(Saved data entries)

____

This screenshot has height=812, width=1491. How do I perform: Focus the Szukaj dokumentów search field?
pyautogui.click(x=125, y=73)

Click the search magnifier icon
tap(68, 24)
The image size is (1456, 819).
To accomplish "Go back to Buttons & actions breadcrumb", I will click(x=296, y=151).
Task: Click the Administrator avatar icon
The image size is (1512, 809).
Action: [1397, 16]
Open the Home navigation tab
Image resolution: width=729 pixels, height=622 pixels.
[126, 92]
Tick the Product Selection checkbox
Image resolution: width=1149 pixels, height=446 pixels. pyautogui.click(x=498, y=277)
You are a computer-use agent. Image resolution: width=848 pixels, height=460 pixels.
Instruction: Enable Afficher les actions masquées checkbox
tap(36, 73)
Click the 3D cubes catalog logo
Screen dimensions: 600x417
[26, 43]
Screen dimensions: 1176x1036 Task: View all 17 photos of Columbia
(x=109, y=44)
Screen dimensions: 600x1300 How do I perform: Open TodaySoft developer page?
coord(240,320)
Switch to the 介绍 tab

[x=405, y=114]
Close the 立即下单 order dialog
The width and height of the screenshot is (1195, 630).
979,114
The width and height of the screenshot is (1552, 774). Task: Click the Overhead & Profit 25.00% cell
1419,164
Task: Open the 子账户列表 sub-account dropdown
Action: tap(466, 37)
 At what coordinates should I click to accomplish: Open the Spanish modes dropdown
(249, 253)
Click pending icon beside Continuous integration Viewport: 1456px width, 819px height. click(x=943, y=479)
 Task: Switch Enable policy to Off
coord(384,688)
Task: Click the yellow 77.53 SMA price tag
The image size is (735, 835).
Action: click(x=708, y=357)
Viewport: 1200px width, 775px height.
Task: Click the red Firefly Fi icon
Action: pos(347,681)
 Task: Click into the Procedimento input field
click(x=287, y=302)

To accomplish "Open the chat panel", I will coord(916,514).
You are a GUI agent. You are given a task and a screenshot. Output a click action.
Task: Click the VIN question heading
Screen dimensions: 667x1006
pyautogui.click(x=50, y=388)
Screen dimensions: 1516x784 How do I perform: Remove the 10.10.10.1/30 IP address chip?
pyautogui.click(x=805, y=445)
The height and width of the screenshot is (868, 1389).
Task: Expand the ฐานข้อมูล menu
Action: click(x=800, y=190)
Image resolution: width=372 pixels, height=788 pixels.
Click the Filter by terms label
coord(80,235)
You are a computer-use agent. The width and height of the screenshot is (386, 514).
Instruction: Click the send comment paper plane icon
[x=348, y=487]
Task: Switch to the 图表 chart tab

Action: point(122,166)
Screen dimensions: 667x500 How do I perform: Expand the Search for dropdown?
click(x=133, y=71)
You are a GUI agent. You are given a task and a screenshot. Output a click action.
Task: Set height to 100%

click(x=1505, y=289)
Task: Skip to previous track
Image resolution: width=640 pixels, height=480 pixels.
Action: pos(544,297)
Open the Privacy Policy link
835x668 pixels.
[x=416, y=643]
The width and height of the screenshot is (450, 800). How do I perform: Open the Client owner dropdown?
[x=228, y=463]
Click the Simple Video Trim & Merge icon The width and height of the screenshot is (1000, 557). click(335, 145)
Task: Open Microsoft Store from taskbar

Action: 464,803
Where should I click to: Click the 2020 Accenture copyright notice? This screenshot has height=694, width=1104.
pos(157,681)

____

**Exercise goal**
Show the lines above that have the word "agent".

**Your response**
You are a computer-use agent. Image resolution: width=848 pixels, height=460 pixels.
You are a GUI agent. You are given a task and a screenshot. Output a click action.
You are a computer-use agent. The width and height of the screenshot is (386, 514).
You are a GUI agent. You are given a task and a screenshot. Output a click action.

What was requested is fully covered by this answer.